Eventually, the OMAC back-up feature was substantially altered and ran briefly as a back-up feature in WARLORD in 1980. A year later or so, the digest above came out. The story was published again this past January as part of those final two issues of KAMANDI in the KAMANDI CHALLENGE SPECIAL (03/17). It was included in the 2013 THE JACK KIRBY OMNIBUS VOL. 2 as part of the original series, but unfortunately the nature of that collection required omitting the two issues drawn by Ernie Chua. That's why in two weeks I hope to have a post that proposes a Sandman trade collecting whatever is available for this character. I had hoped to get this post out earlier to coincide with the release of the SANDMAN SPECIAL on Wednesday, August 16th,2017, but I had lost track of the digest above. Hopefully, I'll get a chance to read the special before I get to the trade post.

Tuesday, August 15, 2017

0045: How to lay an egg

Howard the Duck pretty much ceased to exist when Steve Gerber was removed from the book. In 1978, the very public dispute that Jerry Siegel had revived with DC over Superman caused Gerber to raise questions about creative control that Jim Shooter didn't want to hear. Demands for creative control sounded to management like demands for copyrights or trademarks. Gerber was off the book, which changed frequency from monthly to bi-monthly and two fill-in issues (out of continuity) were done from his notes until Bill Mantlo could write two final issues. The title was cancelled along with tons of other Marvel titles at the beginning of 1979. By that time, Gerber was long gone, along with Jack Kirby, who dropped three titles (BLACK PANTHER, DEVIL DINOSAUR and MACHINE MAN) abruptly. They worked together on the animated "Thundarr The Barbarian" television show in 1980.

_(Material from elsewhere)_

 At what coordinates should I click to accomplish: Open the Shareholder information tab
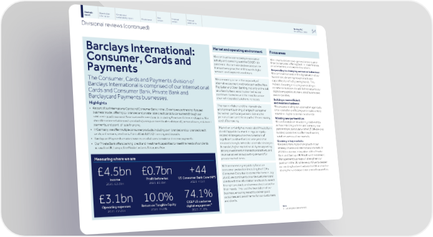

Gerber had been the only writer to handle Howard since creating him for a Man-Thing story in ADVENTURES INTO FEAR #19 (12/73), which continued into the new series MAN-THING #1 (01/74) in which Howard fell into the void of space, supposedly gone forever. Gerber hadn't created Man-Thing, but a succession of writers on that feature turned over quickly. Man-Thing's first appearance in the B&W SAVAGE TALES magazine in 1971 was written by Roy Thomas and Gerry Conway and drawn by Gray Morrow and intended to begin a regular feature, but the planned second issue didn't happen. The title would eventually restart at #2 in 1973 with new material after the stories originally slated back in 1971 were mostly cannibalized. The second Man-Thing story by Len Wein and Neal Adams, for instance, had already been incorporated as a flashback into a Roy Thomas/John Buscema Ka-Zar story in ASTONISHING TALES #12 (06/72)-13 (08/72). A third story, which takes place before the Ka-Zar story but after the flashback, was written by Tony Isabella with art by Vincente Alcazar. Bear in mind, that's four writers and four artists for three stories. That third story didn't appear until it ran in the B&W magazine MONSTERS UNLEASHED in 1974, after Man-Thing had his own title, but reads as though it was drawn from an earlier, unused script. It might have been a new story, or it might have been intended for a hypothetical SAVAGE TALES #3 in 1971.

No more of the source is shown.